Avant chaque prise professionnelle, on diffuse les barres de couleurs — un motif de test standardisé qui vous offre, ainsi qu'à votre équipe, une référence fiable pour toute la chaîne de production. Les barres SMPTE classiques présentent huit bandes verticales en blanc, jaune, cyan, vert, magenta, rouge, bleu et noir, souvent accompagnées d'un signal blackburst et d'un son de test de 1 kHz. Ce motif n'est pas un luxe — c'est votre première ligne de défense contre les distorsions de couleur, les erreurs d'exposition et les mensonges des moniteurs.
Sur le plateau, vous intégrez les barres de couleurs dès le début du tournage, pendant au moins 10 à 15 secondes, avant que la première scène ne soit jouée. La raison : elles permettent au coloriste, plus tard au montage, de référencer précisément l'équilibre chromatique de votre caméra. Sans cette référence, vous avancez à tâtons lors de l'étalonnage. Ceci est particulièrement important lorsque vous utilisez plusieurs caméras ou que vous passez de la lumière du jour à la lumière artificielle — les barres de couleurs révèlent alors immédiatement si une caméra « voit » différemment des autres. Dans le flux de travail numérique, les barres de couleurs sont également le lien entre les fichiers RAW et l'espace colorimétrique final : elles permettent d'ajuster avec précision les applications de LUT.
En pratique, des erreurs se produisent souvent parce que les équipes ne maintiennent pas les barres assez longtemps ou les traitent comme une simple formalité. Une bonne habitude : enregistrer les barres de couleurs non seulement au début, mais aussi après de longues pauses ou lors d'un changement de projecteur. Certains directeurs de la photographie filment également les barres avec un charte de test dans l'image — cela donne au coloriste des informations supplémentaires sur la netteté, le contraste et la saturation des couleurs. Sur les caméras numériques (RED, ARRI, Sony), les barres de couleurs sont souvent intégrées dans les menus ; dans les flux de travail analogiques, vous devez les alimenter à partir d'un générateur externe ou les ajouter numériquement.
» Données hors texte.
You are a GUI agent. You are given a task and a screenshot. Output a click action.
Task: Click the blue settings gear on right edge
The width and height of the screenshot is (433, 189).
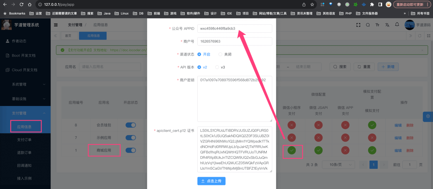coord(428,116)
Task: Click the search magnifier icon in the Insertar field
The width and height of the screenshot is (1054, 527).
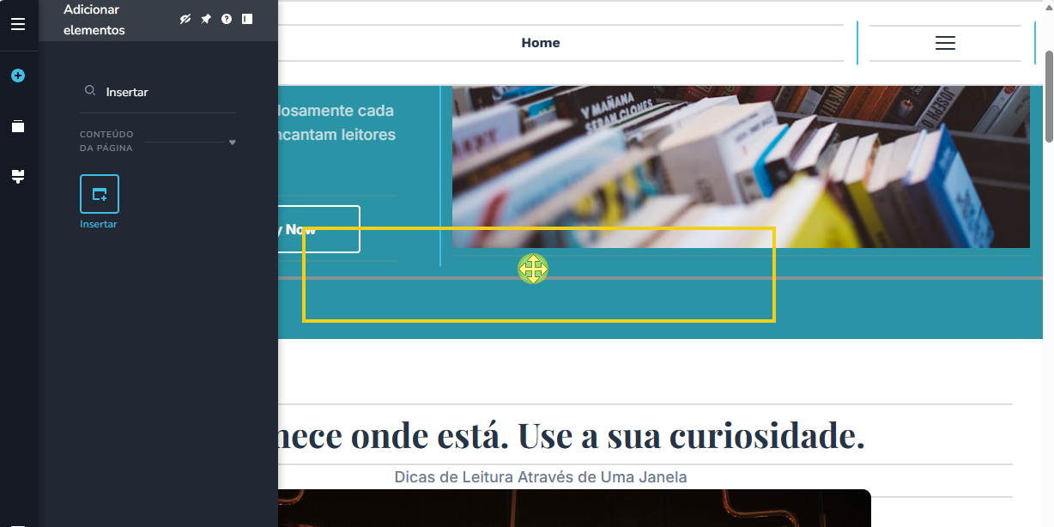Action: pyautogui.click(x=89, y=90)

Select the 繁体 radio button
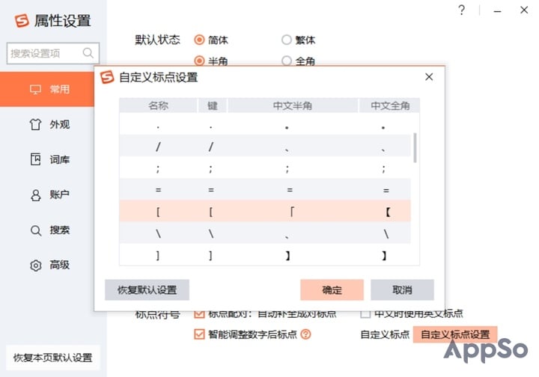[286, 40]
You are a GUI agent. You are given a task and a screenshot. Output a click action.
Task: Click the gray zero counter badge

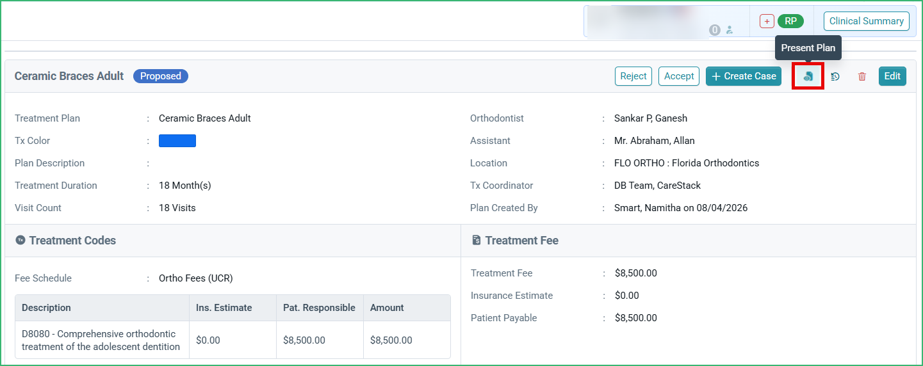coord(715,30)

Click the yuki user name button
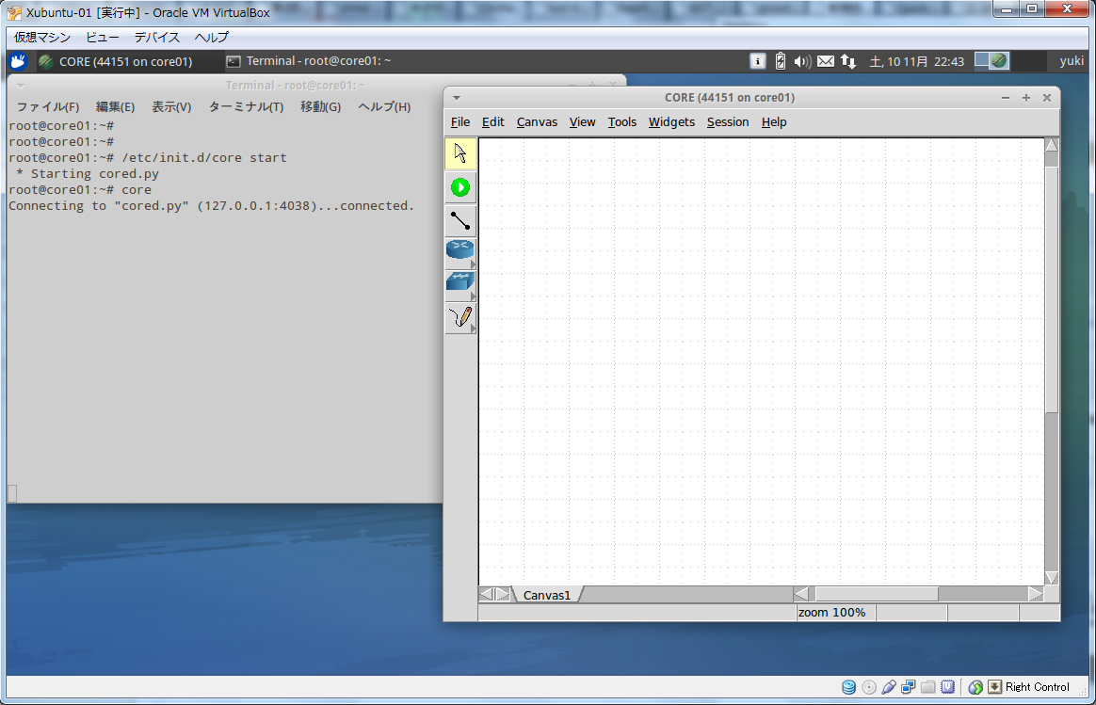pos(1072,61)
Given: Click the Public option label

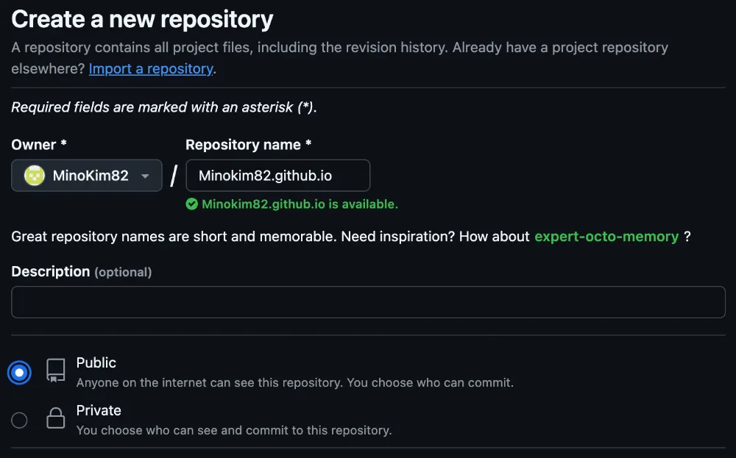Looking at the screenshot, I should click(96, 362).
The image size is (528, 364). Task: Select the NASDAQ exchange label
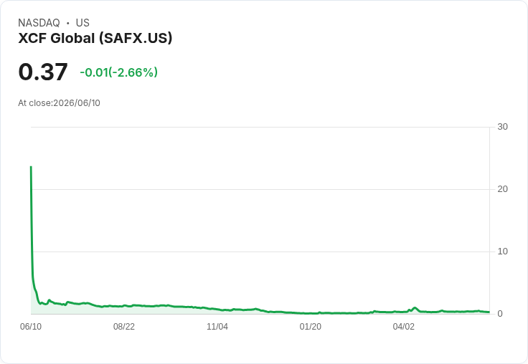pyautogui.click(x=39, y=23)
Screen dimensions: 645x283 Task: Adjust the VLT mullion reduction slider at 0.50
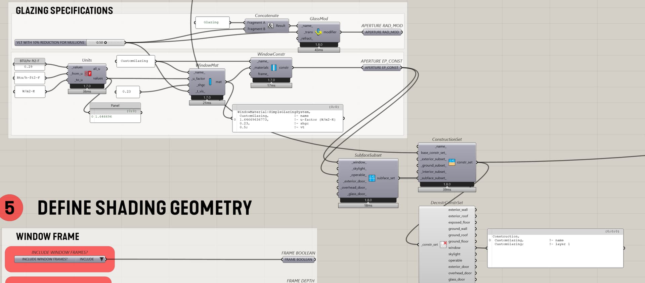105,43
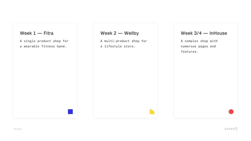Click the yellow quarter-circle shape on Wellby card

click(152, 112)
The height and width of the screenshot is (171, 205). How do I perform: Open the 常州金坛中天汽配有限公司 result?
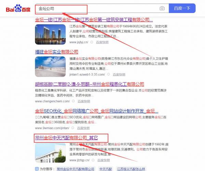tap(67, 138)
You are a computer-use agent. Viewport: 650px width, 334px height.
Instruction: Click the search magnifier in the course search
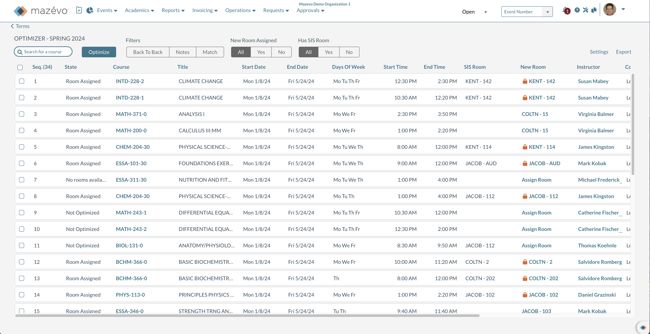pos(20,51)
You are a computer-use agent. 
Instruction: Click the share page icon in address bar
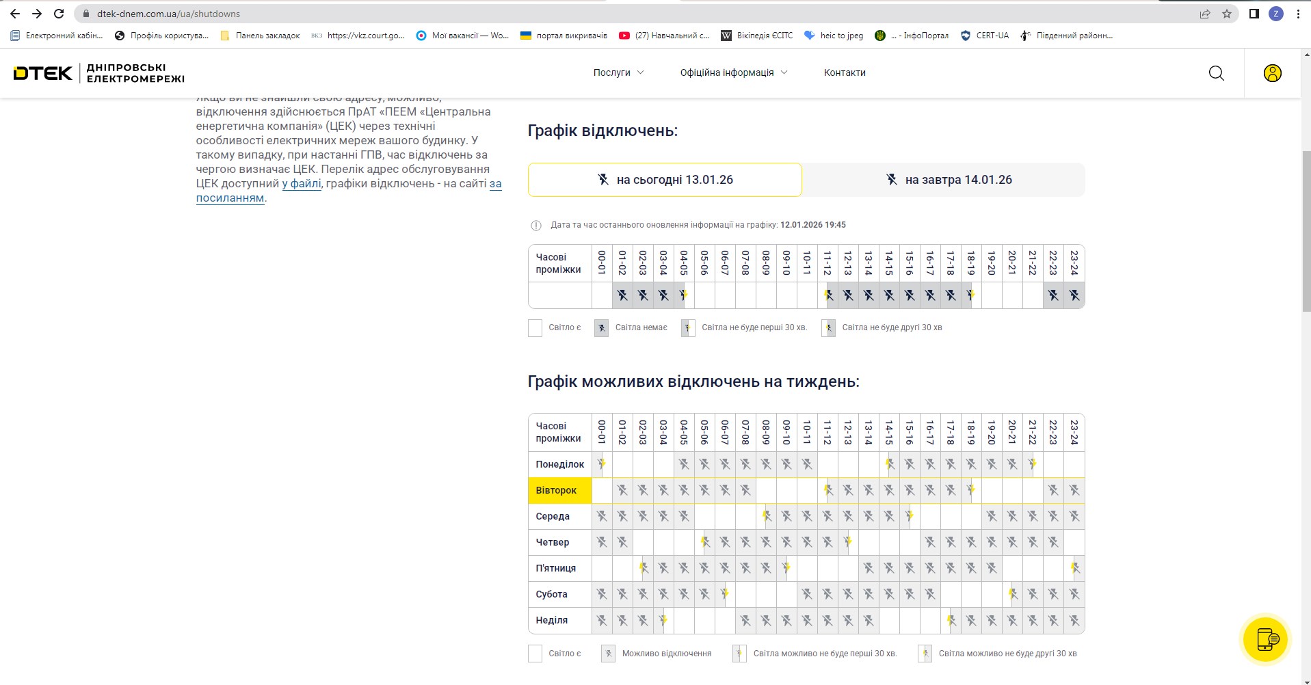pos(1205,14)
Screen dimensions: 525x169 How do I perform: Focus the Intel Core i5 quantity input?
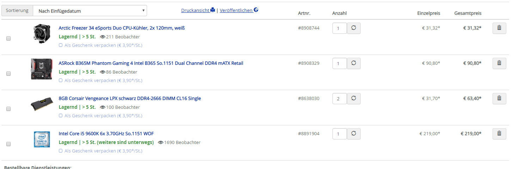[x=340, y=134]
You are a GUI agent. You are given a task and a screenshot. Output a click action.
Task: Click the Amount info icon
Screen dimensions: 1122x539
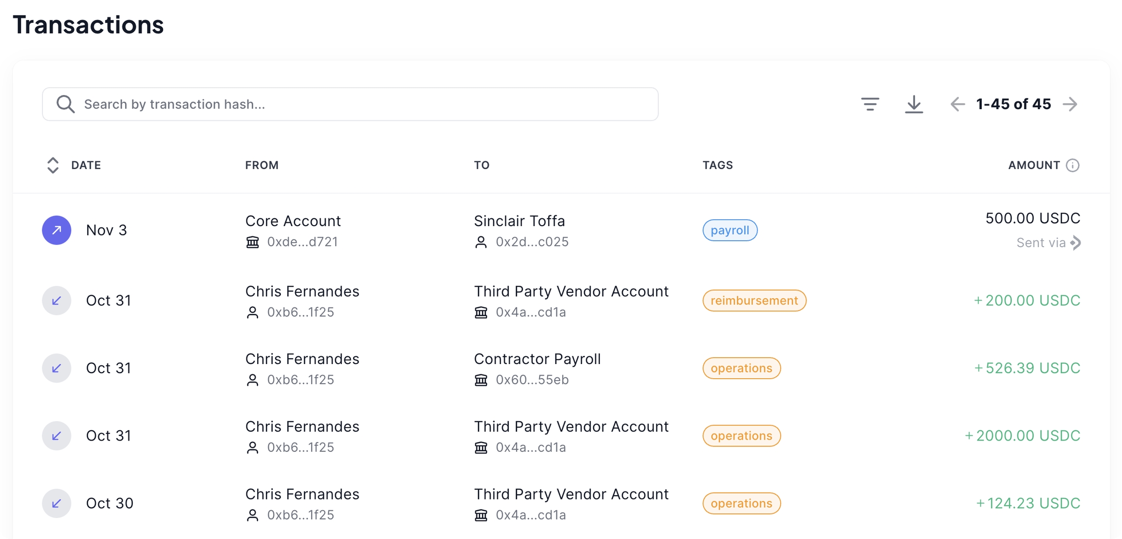click(1072, 165)
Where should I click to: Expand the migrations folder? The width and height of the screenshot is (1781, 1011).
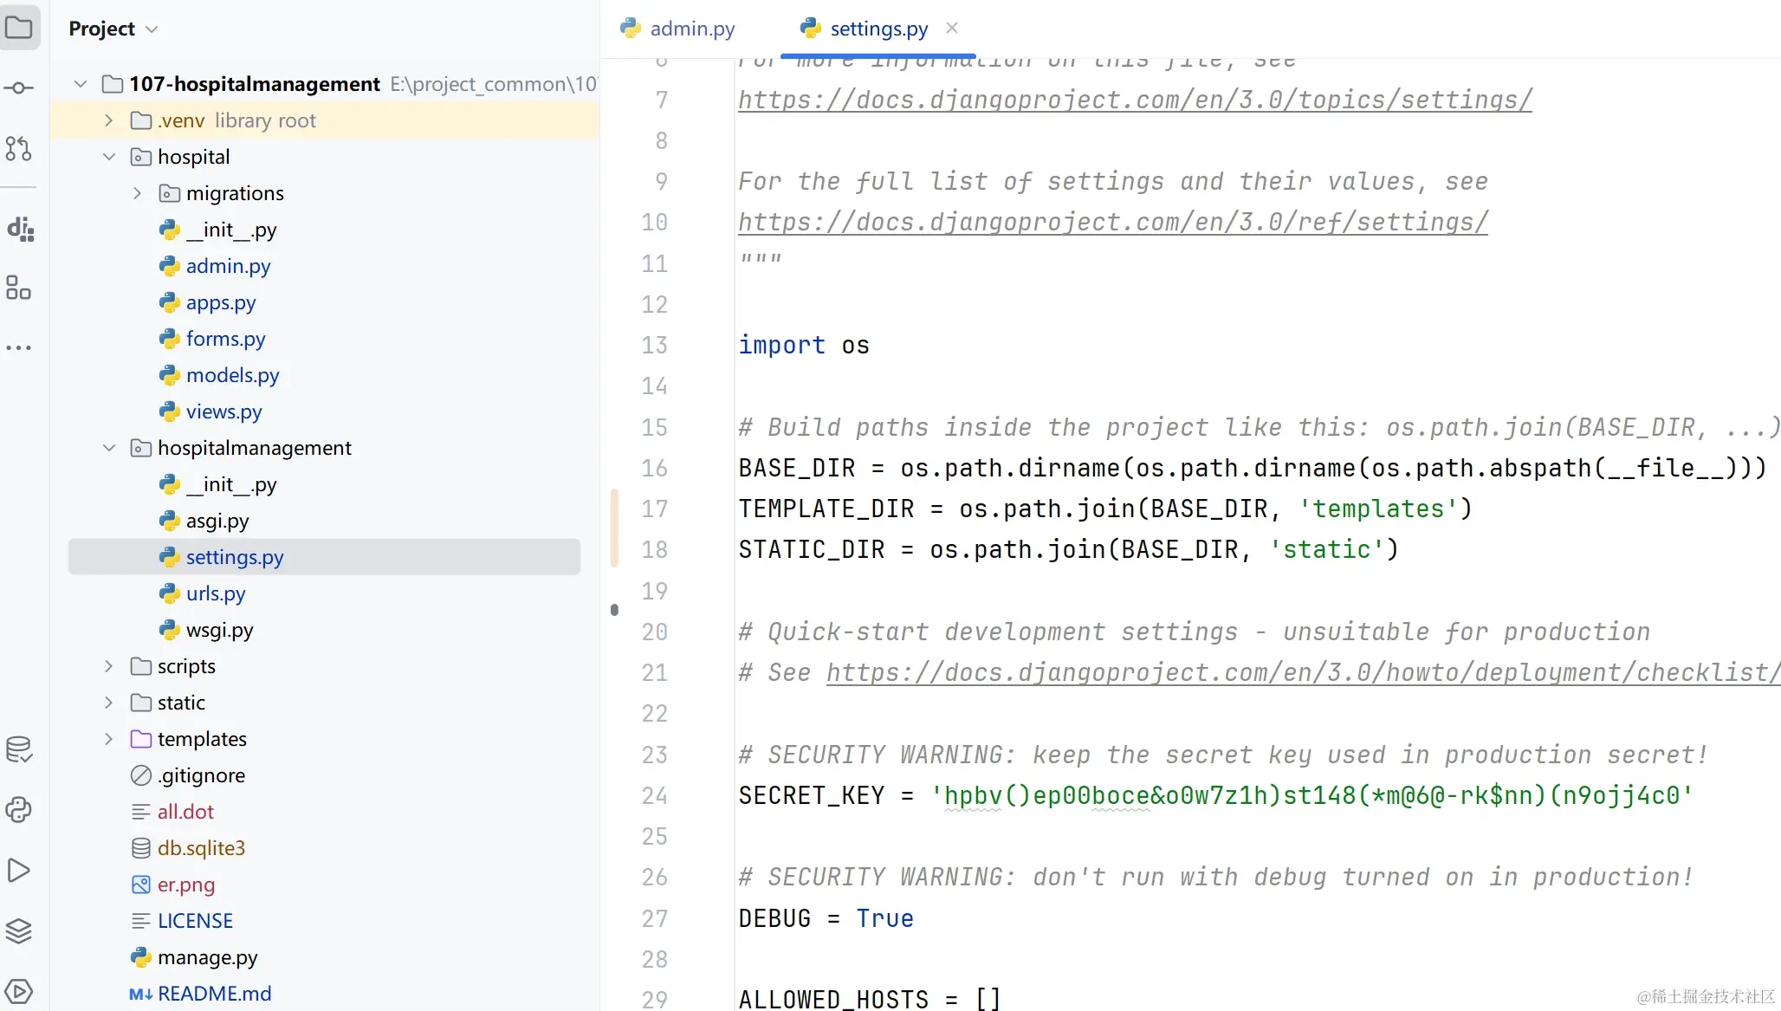[137, 193]
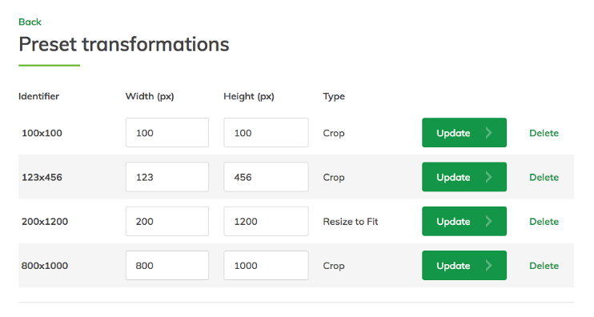594x317 pixels.
Task: Delete the 800x1000 preset
Action: pos(544,266)
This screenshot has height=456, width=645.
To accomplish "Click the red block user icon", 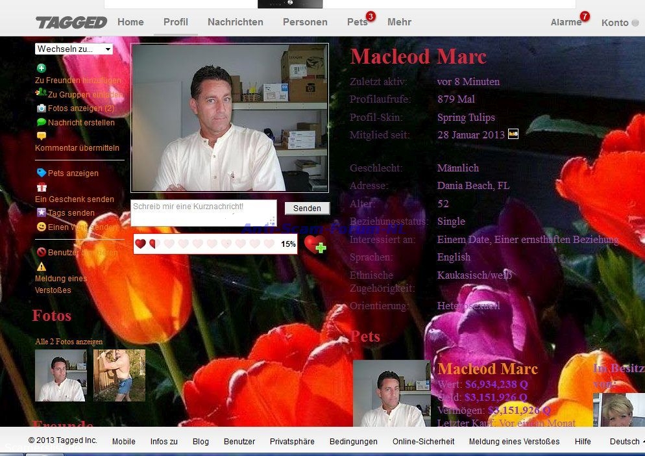I will [42, 252].
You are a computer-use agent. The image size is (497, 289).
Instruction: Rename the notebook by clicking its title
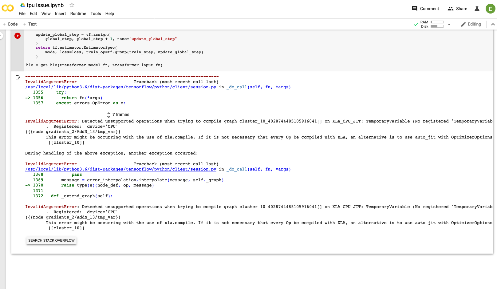point(45,5)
Les barres de couleurs sont aussi un outil de communication : elles indiquent aux techniciens de transmission que votre chaîne de signal est propre, et elles aident le premier assistant caméra à vérifier l'exposition avec le moniteur waveform. Dans les productions en streaming et en diffusion, les barres de couleurs calibrées sont même obligatoires — sans elles, le fichier n'est souvent pas accepté. Il est utile de prendre au sérieux ce premier plan « ennuyeux ».